Liberal: allow most tools

Check all read tags as above, and additionally check:

  • database.update — lets the agent rename functions, add types, write comments
  • notebook.update — lets the agent modify notebook entries, including outcomes and structured analysis context
  • index.update and codemap.update — lets the agent update indexes and code maps
  • library.run — lets chat launch Library items without pausing for approval
  • repo.read — lets the agent read files if you have a file repository configured

Leave the following always requiring approval: - python.binja.run and python.binja.eval — direct Python execution can do anything the BN API allows - debugger — all debugger controls carry significant risk - repo.write and repo.manage — file and repository mutations are hard to reverse

This configuration suits experienced users working on CTF challenges or personal research where convenience outweighs the risk of unreviewed database edits.

Warning

Enabling database.update at the All Workspaces scope means user-owned chats can rename functions and add annotations in every binary you open without asking. Consider using This Workspace scope for write permissions so you opt in per binary.

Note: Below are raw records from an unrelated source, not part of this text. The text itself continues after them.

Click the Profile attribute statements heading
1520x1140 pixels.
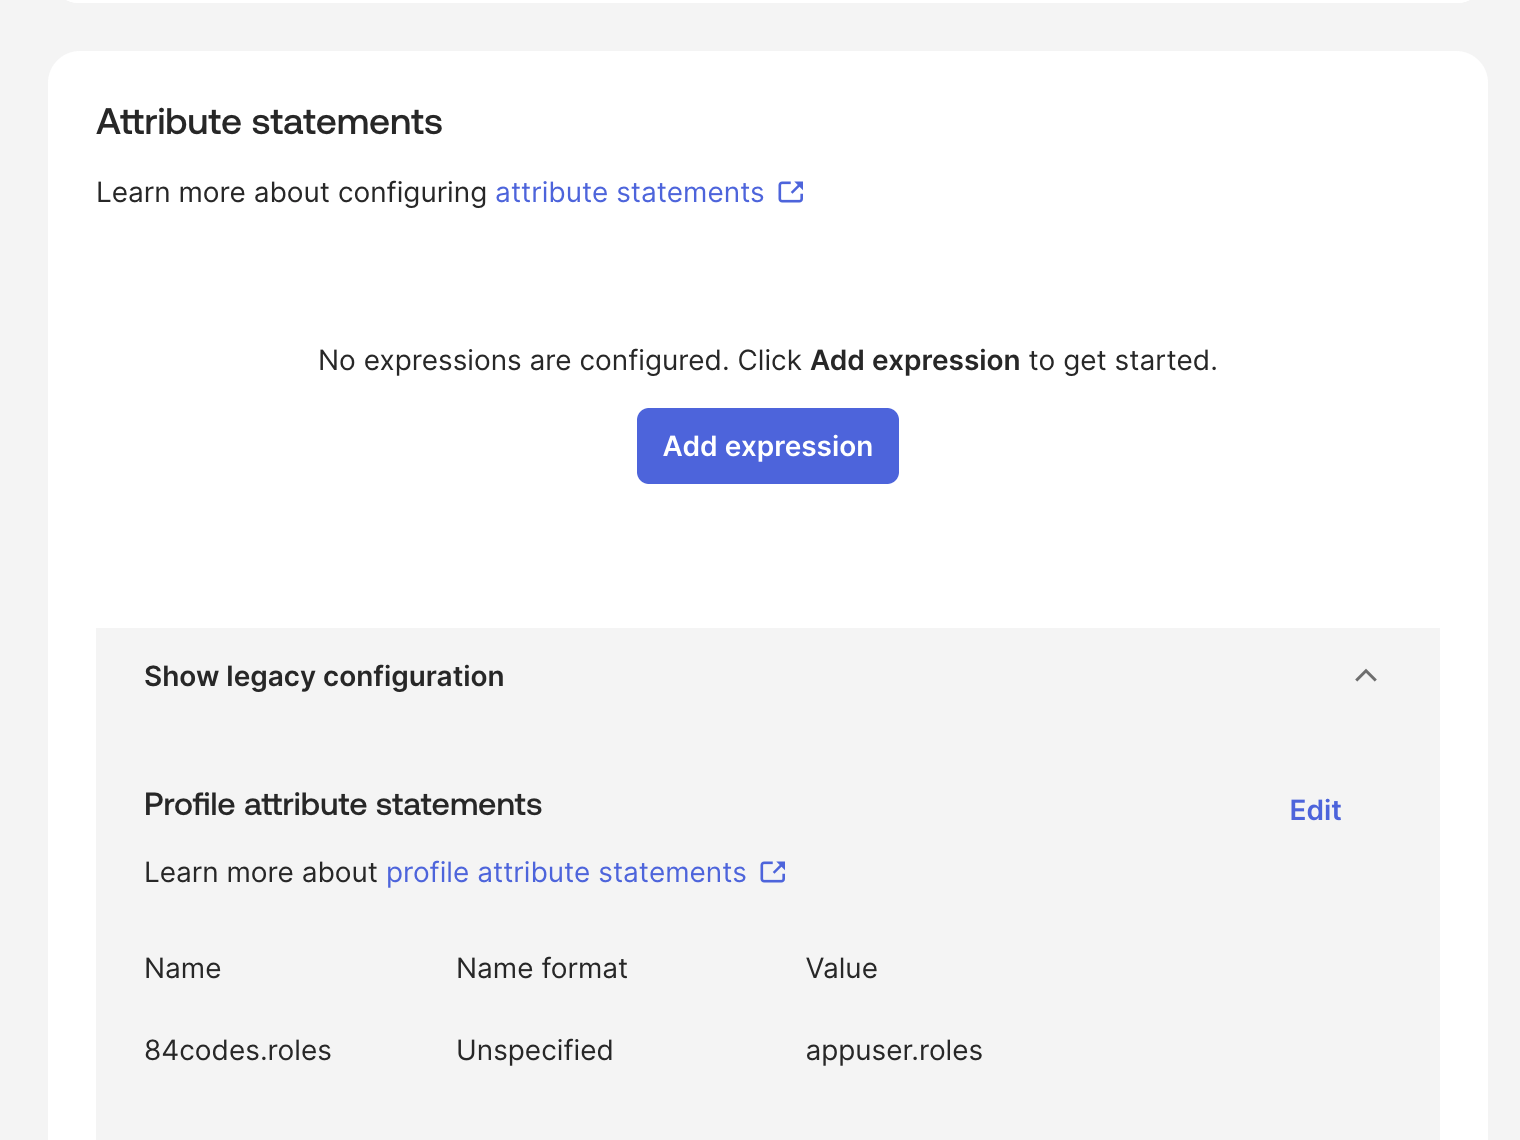pos(343,804)
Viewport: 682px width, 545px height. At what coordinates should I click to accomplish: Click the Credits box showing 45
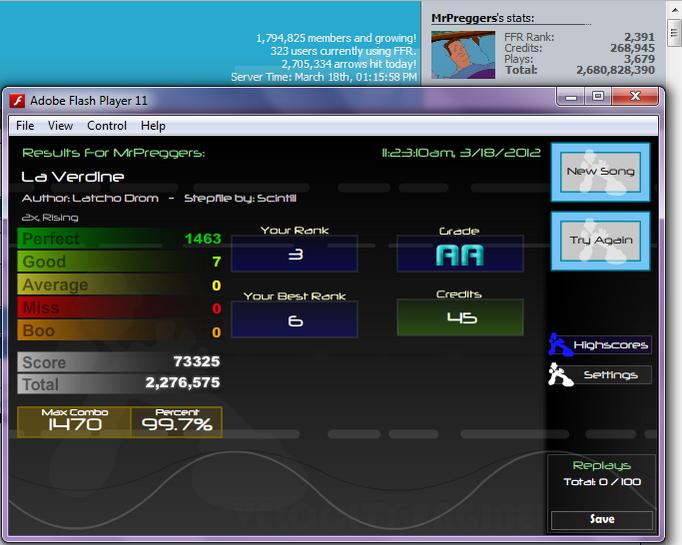click(x=460, y=317)
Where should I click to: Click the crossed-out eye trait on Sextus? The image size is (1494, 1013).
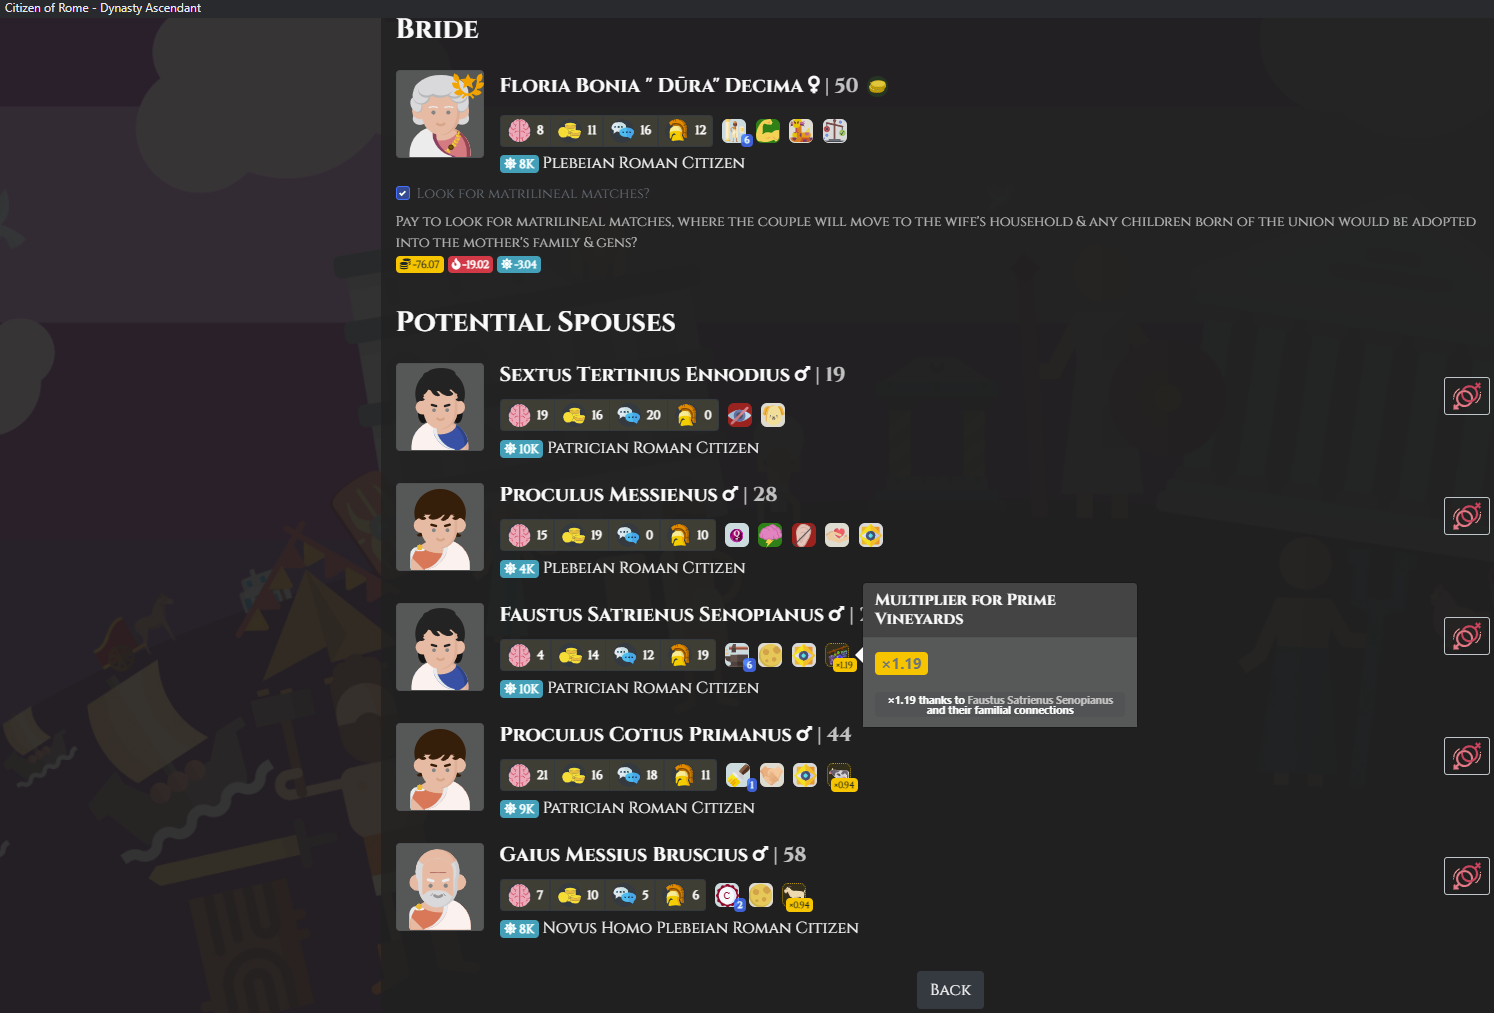tap(740, 415)
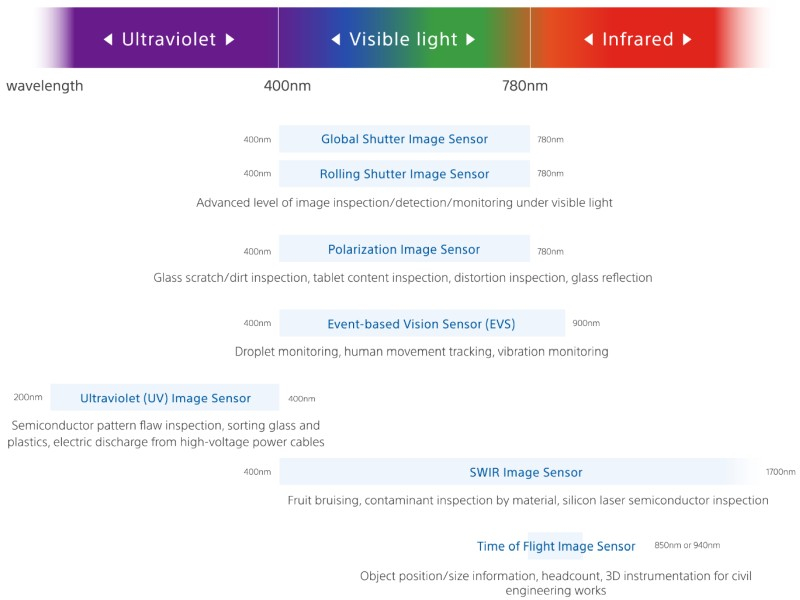Image resolution: width=800 pixels, height=600 pixels.
Task: Click the 1700nm label beside SWIR sensor
Action: (780, 472)
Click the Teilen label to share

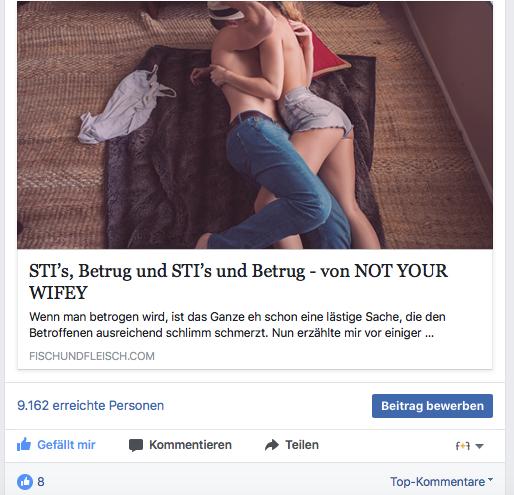302,445
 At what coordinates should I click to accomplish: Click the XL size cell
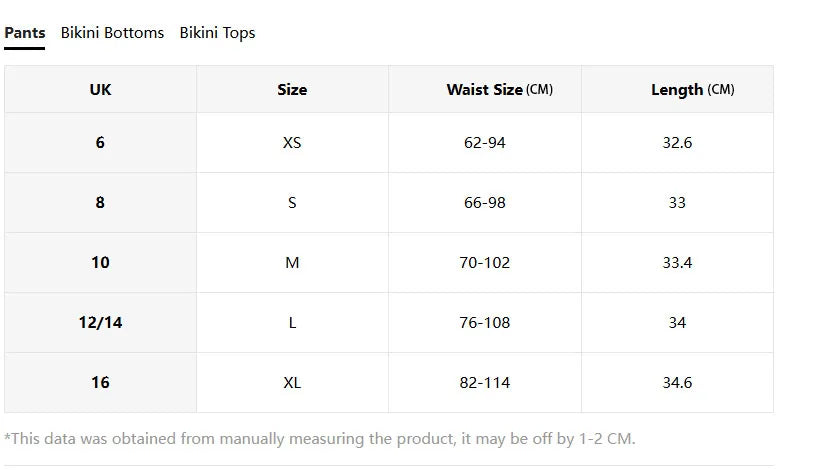click(x=293, y=382)
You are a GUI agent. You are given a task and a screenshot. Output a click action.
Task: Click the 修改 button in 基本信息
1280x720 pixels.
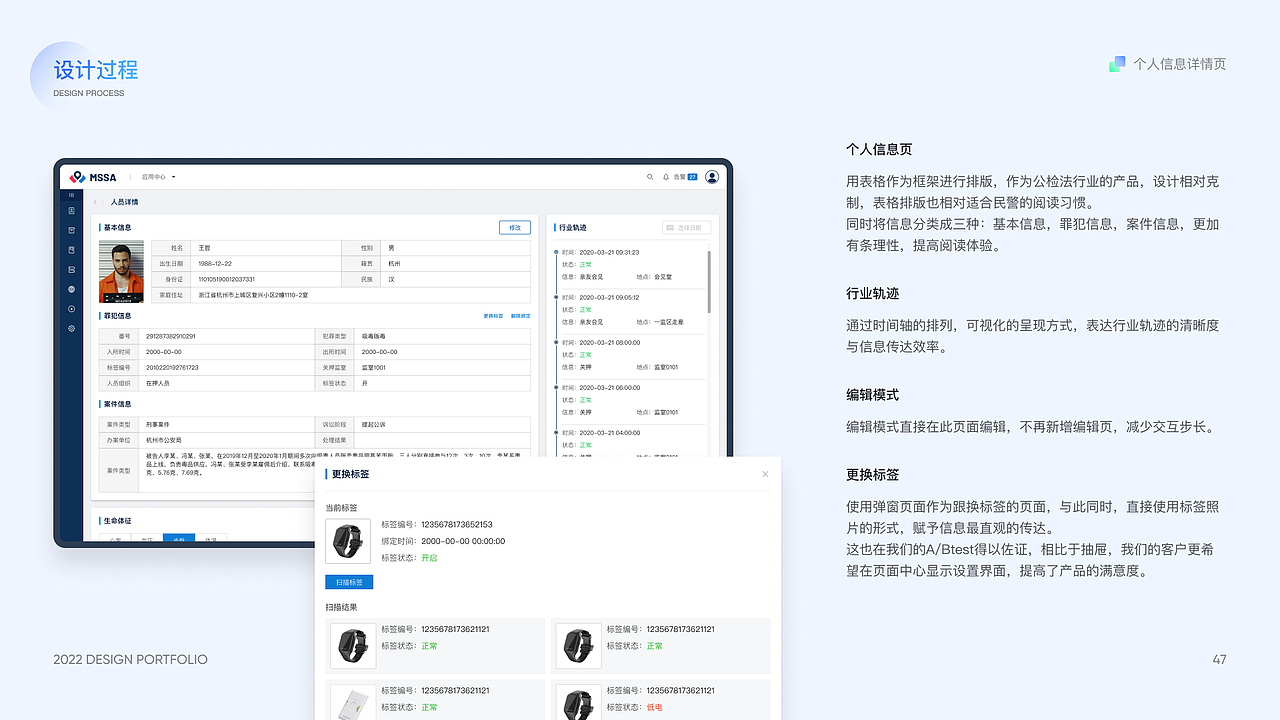[x=514, y=227]
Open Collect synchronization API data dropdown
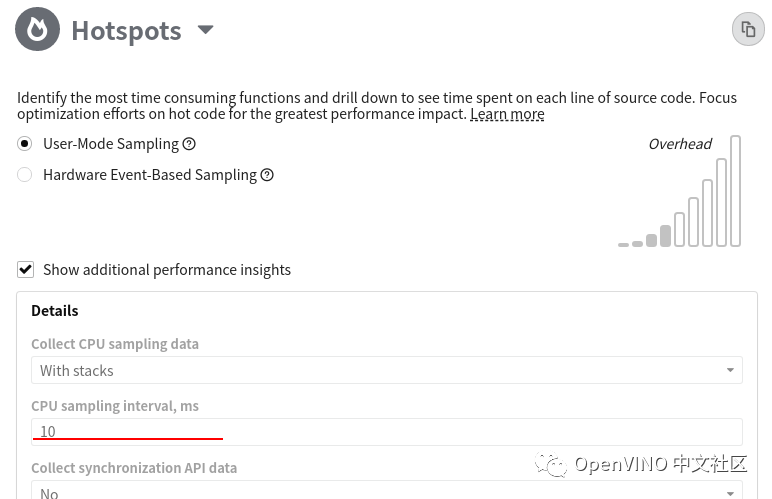Screen dimensions: 772x499 tap(730, 492)
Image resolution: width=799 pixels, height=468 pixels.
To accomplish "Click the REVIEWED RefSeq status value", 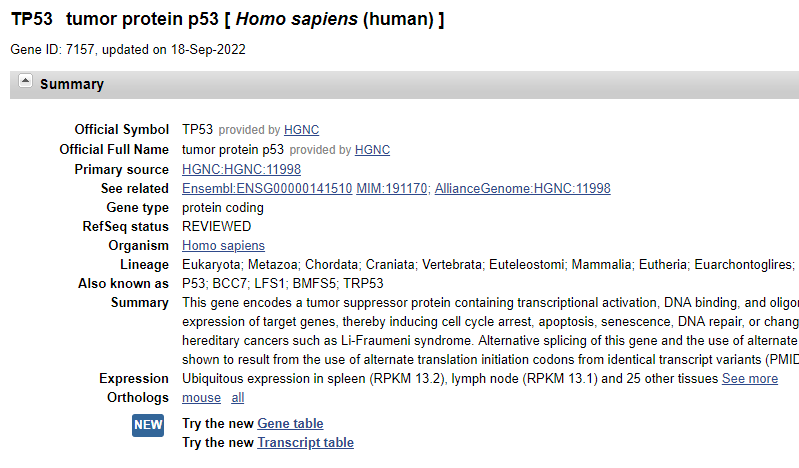I will [217, 226].
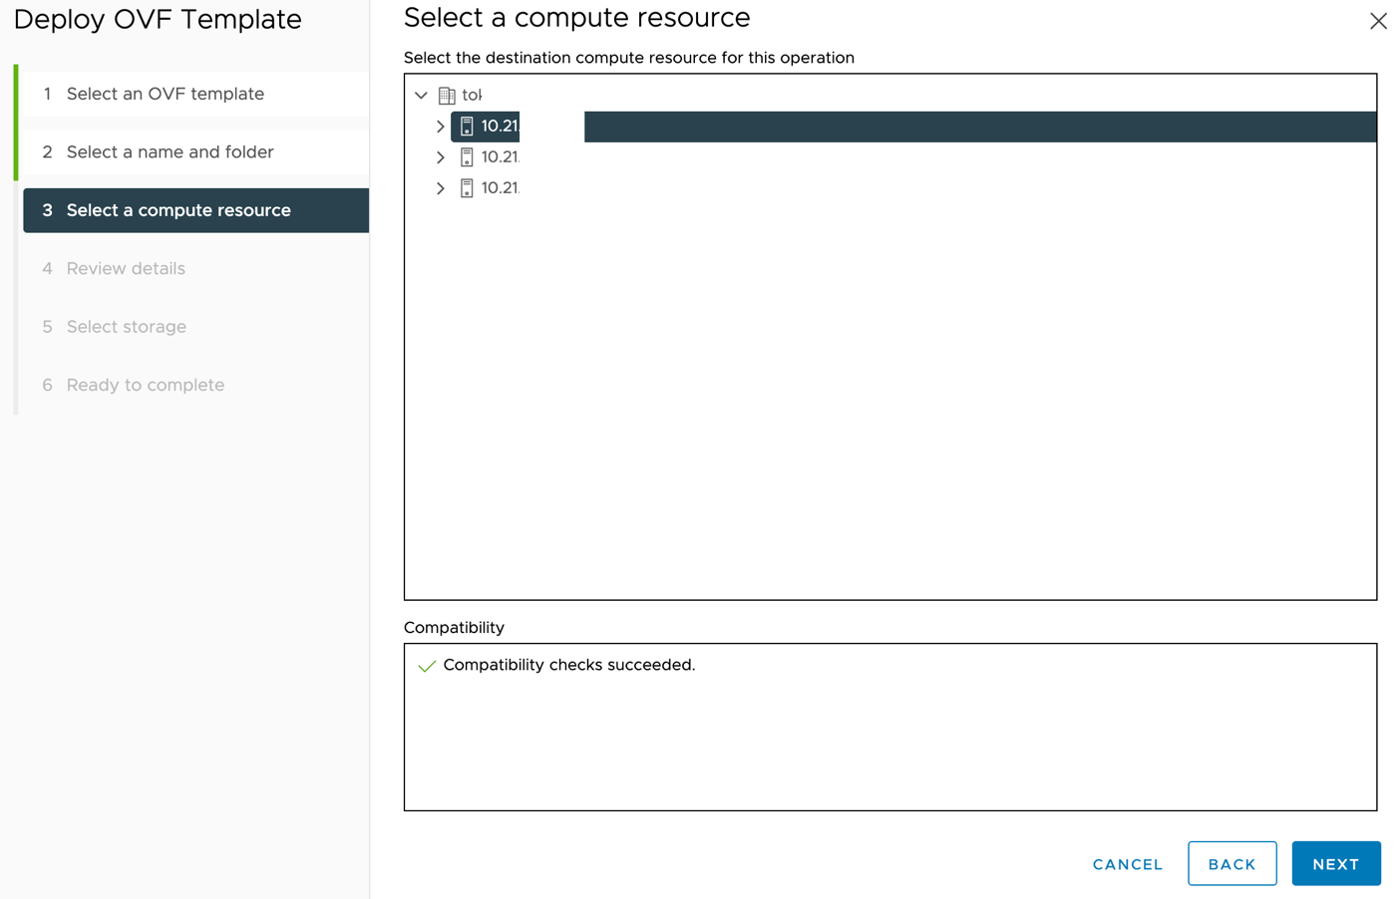Viewport: 1397px width, 899px height.
Task: Click BACK to return to previous step
Action: [1231, 863]
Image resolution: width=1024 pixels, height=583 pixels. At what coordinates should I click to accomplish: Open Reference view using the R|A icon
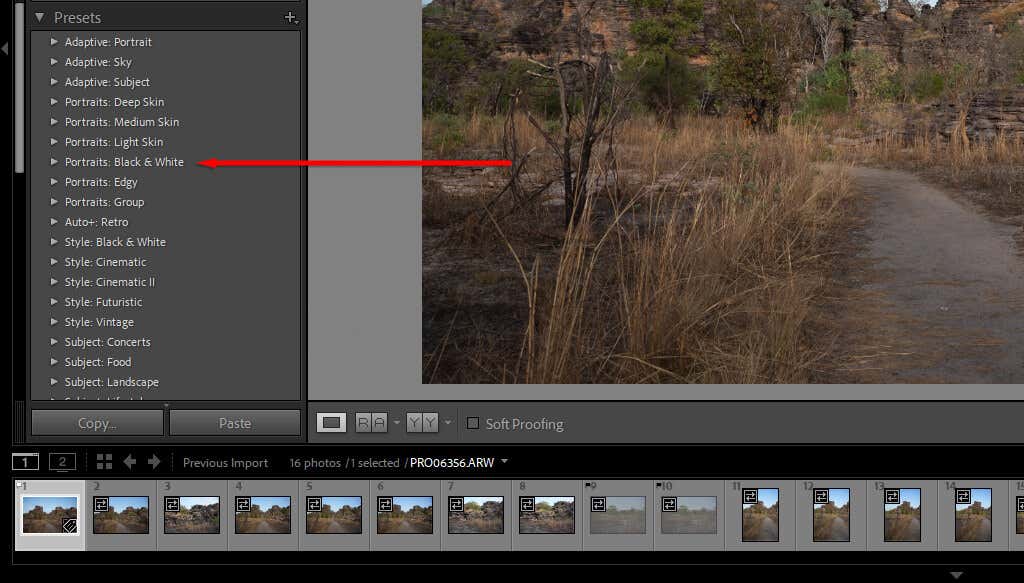[x=369, y=423]
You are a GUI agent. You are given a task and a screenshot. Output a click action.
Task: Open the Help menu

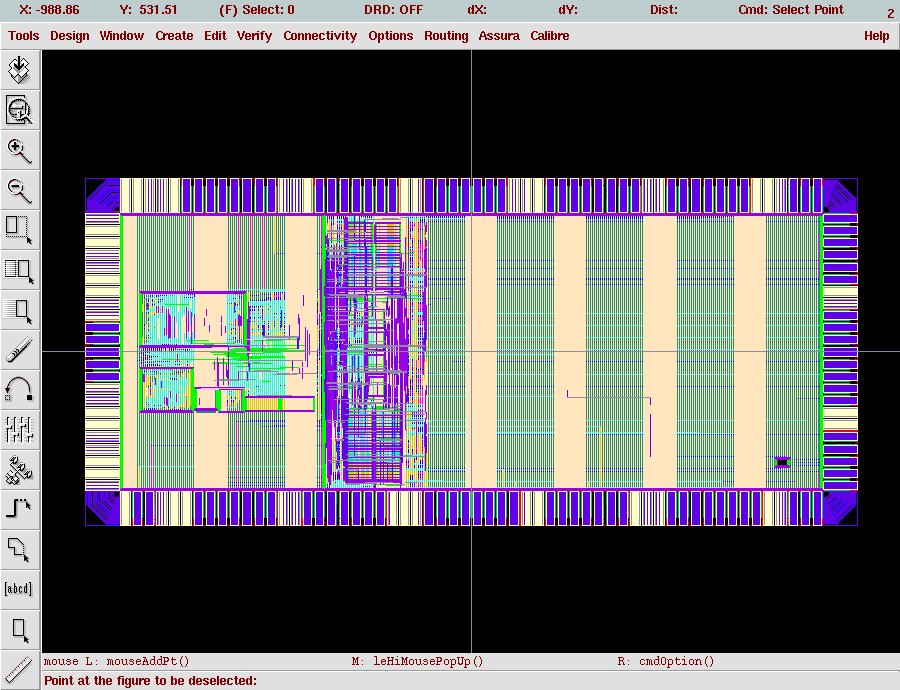click(876, 36)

Putting it together: a practical example

Suppose you are analyzing a malware sample and want the agent to survey the binary, create a Notebook summary, and propose a list of interesting functions — but you do not want it modifying anything yet.

  1. Open Plugins > Sidekick > Configure Tool Permissions...
  2. Set scope to This Workspace.
  3. Check: database.query, ui.visible, ui.selection, notebook.query, docs.
  4. Leave everything else unchecked.
  5. Click Close.

Now start a chat and ask Sidekick to survey the binary. The agent can read freely. When it eventually wants to write a Notebook entry summarizing its findings, it will pause and ask you — giving you a chance to review before anything is recorded.

After reviewing its summary and approving the notebook write, you can re-open the dialog and check notebook.update to let future writes go through automatically.